#### [PASSAGE FOR REVIEW]
Superkmer-based partitioning. Sequences are decomposed into superkmers — maximal runs of k-mers sharing the same minimizer. Superkmers route naturally to partitions via the minimizer hash, enabling partition-parallel indexing and querying with no cross-partition communication.
Layered MPHF index. Each partition holds a stack of layers. Each layer is a minimal perfect hash function (MPHF) over the k-mers of one input genome, paired with a per-genome presence/count matrix. Queries scatter k-mers to their partition, probe each layer in order, and aggregate results.
Approximate indexing (Findere). With -z Z, the index stores k-mers of size
s = k − z + 1 instead of k. At query time, results are produced at size s, then
a per-genome sliding window of size z aggregates z consecutive s-mer hits into one
confirmed k-mer answer. This reduces the false-positive rate from 1/2^b per s-mer
to 1/2^(b·z) per k-mer, at the cost of z−1 unconfirmed positions at each sequence
break. The aggregation window spans the full query sequence, not individual superkmers,
to avoid false negatives at superkmer boundaries.

[Extracted records]
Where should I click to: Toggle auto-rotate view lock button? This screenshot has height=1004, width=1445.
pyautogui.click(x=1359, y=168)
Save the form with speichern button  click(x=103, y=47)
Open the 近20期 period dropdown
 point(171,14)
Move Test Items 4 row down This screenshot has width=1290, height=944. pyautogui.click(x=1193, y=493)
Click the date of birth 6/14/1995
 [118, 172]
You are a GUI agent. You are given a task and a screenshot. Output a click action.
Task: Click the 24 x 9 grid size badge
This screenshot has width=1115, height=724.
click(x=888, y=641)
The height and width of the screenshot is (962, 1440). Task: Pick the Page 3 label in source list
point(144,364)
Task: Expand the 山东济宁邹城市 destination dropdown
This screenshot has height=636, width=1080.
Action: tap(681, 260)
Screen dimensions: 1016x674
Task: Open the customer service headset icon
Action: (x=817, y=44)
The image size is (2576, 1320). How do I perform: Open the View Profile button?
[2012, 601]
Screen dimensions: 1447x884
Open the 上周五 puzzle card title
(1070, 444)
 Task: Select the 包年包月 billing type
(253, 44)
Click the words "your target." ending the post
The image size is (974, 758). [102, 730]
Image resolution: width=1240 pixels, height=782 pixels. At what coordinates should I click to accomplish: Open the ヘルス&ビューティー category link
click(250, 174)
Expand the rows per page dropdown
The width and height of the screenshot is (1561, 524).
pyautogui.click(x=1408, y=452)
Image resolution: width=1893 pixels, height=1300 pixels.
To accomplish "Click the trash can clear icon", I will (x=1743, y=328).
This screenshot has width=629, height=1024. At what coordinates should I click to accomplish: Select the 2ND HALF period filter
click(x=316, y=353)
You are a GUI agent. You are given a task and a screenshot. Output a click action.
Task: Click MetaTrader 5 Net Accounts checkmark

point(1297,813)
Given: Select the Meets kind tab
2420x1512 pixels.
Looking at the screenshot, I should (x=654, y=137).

#### [PROBLEM SET]
A: Answer these questions from the passage on the k-mer index:
(i) What is a superkmer?
(ii) What is each layer's minimal perfect hash function paired with?
(iii) With -z Z, what size of k-mer does the index store?
B: How would you translate this sentence from the passage on the k-mer index into Spanish: "Each partition holds a stack of layers."
C: Extend the passage on the k-mer index, starting after its last sentence.

#### [ANSWERS BY TASK]
A:
(i) A maximal run of k-mers sharing the same minimizer.
(ii) A per-genome presence/count matrix.
(iii) Size s = k − z + 1 instead of k.

B: Cada partición contiene una pila de capas.

C:
Multi-genome. A single index can hold any number of genomes. Each k-mer slot carries a per-genome count or presence vector. Distance matrices, NJ/UPGMA trees, and classification are derived from these vectors without rebuilding the index.
Input formats
Command Formats accepted
─────────────────── ──────────────────────────────────────────────────────────────
index, superkmer FASTA (.fa .fasta), FASTQ (.fq .fastq), GenBank flat file
(.gb .gbk .gbff), all optionally gzip-compressed.
Directories expanded recursively. Streaming stdin via -.
query FASTA, FASTQ, optionally gzip-compressed. Stdin via -.
Non-ACGT characters act as hard breaks between k-mer segments in all formats.
Commands
Command Role
───────── ────────────────────────────────────────────────────────────────────
index Build a genome index from sequence files.
Runs scatter → dereplicate → count → layered MPHF.
Resumes automatically if interrupted.
merge Merge multiple independently built indexes into one.
rebuild Filter and compact an existing index: apply count thresholds,
drop layers, rewrite as a single-layer index.
reindex Convert evidence in-place across all layers:
exact (evidence.bin) ↔ approximate (fingerprint.bin).
Does not touch the MPHF or unitigs.
query Query an index with FASTA/FASTQ sequences.
Annotates each sequence with per-genome k-mer match counts
and optional per-position coverage vectors (--detail).
Parallel over sequence chunks.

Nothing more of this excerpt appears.